抜粋テキスト:
::::

和田浦海岸

家からは海は見えませんが、波が荒いときなどは、打ち寄せる波の音がきこえます。夏は潮風と蝉の声。

俳地に立つ漱石。

2006-10-31 | Weblog
漱石の俳句というのは、現在ではたとえば、
坪内稔典著「俳人漱石」(岩波新書)
半藤一利著「漱石俳句を愉しむ」(PHP新書)
このお二人がまず私に思い浮かびます。
ひと昔前でいえば、寺田寅彦の俳句への言及が注目。

::::

抜粋データ:
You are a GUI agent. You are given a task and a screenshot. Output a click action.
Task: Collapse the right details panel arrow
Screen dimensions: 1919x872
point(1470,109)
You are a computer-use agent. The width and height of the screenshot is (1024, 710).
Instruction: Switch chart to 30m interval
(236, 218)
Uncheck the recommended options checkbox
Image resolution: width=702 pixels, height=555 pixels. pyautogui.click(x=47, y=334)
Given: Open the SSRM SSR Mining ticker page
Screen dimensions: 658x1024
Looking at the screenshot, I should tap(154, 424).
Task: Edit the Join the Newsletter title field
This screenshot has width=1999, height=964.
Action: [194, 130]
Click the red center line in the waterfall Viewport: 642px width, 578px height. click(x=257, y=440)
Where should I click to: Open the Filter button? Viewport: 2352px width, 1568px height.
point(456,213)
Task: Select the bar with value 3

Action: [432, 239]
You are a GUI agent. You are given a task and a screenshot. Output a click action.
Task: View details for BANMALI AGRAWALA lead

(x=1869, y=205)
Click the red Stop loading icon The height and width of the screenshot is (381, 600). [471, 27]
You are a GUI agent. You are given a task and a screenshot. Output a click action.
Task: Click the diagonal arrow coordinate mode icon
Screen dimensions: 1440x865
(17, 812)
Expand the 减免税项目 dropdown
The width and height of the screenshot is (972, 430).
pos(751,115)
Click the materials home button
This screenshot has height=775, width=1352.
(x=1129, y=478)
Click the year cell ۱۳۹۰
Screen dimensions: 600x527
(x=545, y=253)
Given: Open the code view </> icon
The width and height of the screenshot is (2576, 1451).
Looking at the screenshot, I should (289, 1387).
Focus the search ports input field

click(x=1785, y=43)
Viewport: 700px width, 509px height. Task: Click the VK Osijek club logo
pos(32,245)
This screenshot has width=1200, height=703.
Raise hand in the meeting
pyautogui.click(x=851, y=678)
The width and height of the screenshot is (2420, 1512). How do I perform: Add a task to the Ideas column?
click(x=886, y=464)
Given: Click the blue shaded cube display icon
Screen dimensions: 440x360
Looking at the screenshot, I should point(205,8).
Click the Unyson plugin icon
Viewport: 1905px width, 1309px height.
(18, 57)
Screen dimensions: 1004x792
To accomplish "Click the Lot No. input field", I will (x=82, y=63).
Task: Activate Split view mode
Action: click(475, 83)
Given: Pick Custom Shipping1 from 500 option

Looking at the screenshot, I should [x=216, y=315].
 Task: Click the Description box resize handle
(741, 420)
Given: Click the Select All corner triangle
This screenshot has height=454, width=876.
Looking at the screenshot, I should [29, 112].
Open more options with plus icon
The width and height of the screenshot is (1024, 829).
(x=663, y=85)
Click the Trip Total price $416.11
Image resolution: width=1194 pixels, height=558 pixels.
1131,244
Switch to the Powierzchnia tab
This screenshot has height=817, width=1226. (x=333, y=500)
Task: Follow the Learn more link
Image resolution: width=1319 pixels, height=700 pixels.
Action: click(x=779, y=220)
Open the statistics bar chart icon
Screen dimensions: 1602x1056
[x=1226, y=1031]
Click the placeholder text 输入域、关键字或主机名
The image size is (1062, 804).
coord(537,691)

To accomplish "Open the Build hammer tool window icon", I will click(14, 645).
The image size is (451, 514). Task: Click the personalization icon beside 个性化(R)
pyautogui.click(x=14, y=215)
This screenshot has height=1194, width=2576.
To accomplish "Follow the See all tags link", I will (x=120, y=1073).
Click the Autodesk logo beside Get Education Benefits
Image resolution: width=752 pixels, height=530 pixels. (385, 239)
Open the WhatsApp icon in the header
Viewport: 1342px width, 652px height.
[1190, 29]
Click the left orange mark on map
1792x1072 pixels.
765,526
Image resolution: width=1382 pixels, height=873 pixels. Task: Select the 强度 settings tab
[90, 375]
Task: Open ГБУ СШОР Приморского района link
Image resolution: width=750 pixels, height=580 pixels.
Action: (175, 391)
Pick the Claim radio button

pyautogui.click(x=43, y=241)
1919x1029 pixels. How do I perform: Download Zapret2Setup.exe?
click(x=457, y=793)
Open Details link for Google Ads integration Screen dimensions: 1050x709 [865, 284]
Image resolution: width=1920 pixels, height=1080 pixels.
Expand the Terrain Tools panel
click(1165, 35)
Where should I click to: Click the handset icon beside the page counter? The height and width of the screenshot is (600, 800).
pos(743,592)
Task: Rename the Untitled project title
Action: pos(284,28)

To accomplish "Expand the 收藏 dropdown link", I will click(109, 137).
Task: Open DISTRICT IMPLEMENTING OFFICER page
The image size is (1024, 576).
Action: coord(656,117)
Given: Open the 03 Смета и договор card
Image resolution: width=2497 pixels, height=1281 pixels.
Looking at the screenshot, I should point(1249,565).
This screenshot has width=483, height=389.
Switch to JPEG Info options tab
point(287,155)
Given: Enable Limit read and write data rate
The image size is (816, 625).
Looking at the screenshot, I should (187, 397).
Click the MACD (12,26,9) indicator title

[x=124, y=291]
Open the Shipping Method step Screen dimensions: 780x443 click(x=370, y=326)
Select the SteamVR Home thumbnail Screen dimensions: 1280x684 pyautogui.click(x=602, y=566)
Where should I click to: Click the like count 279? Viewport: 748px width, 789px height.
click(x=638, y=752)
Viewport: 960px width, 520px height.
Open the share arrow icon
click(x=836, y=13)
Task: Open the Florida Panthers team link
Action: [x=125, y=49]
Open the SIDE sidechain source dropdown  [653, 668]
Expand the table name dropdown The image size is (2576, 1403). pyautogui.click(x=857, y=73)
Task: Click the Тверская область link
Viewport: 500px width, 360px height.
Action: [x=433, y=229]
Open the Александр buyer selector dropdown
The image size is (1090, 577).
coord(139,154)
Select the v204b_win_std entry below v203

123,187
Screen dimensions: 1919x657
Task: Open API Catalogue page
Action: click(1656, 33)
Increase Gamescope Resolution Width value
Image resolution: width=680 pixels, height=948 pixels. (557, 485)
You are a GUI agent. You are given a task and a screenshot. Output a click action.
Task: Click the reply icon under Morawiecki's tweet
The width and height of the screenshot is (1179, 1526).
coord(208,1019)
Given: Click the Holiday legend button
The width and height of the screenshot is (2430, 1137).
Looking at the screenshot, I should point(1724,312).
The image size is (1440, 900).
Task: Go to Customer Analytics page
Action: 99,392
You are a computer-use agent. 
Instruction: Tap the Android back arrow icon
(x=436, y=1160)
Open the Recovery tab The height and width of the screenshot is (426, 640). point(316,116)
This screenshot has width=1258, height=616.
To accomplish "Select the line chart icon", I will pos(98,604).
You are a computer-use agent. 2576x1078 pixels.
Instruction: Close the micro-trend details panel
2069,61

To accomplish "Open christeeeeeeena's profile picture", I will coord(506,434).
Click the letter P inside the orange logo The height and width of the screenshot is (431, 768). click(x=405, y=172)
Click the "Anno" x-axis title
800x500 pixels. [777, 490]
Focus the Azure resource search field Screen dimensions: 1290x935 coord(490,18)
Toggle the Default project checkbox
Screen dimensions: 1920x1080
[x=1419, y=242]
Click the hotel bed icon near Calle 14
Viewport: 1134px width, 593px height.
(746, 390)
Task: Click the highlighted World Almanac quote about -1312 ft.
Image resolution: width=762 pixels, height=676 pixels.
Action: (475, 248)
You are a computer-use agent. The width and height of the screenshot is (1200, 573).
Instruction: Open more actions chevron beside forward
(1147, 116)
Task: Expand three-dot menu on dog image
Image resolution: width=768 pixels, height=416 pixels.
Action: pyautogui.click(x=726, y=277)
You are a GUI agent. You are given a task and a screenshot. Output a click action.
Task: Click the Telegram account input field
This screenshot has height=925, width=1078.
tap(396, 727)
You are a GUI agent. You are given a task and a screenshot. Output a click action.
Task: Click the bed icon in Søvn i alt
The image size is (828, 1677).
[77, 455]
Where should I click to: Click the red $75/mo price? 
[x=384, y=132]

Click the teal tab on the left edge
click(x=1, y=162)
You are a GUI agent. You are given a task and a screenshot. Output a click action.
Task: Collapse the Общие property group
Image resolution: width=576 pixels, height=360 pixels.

::::

課題内容: 漱石の俳句について述べた文章を、最後の一文の後から書き進めてください。 これらのエントリは独立した別個の資料です。

実行結果:
私には、そんなくらいしか思いつかなかったのですが、
今年でた知の自由人叢書・山口昌男監修・沼波瓊音著「意匠ひろひ」(国書刊行会)の中に
「明治俳壇の回顧」という文があり、そこに
「漱石を俳人として数へると漱石は不服かも知れぬ。しかし彼は正しく俳人である。彼の最も文才を揮つた、又揮ひつつある小説そのものは、明かに俳の上に立脚して居る。俳地に立つて西来の思想を駆使するもの即ち彼の小説である。彼の小説は小説と云うものの約束から云へば傷だらけである。しかし誰が読んでも面白い。傷なんか探して居られぬ程面白い。寧ろいつまでも彼はこうした物を書いて居て呉れて、小説の約束に適つた物に筆を着けて貰ひたくない、と云うのが何人もの希望であろう。彼の小説は俳味の展がりである。唯便宜上その展がりが小説と云形を借りてるまでで、決して小説の下に俳味が使はれてるのでは無く、俳味の下に小説が使はれてるのである。恰も西鶴の小説(?)が俳味の展がりである様子と全く同じである。兎も角他形文芸に攻め入った点に於て、明治俳人中最も揮つたのは漱石であつた。」(p142)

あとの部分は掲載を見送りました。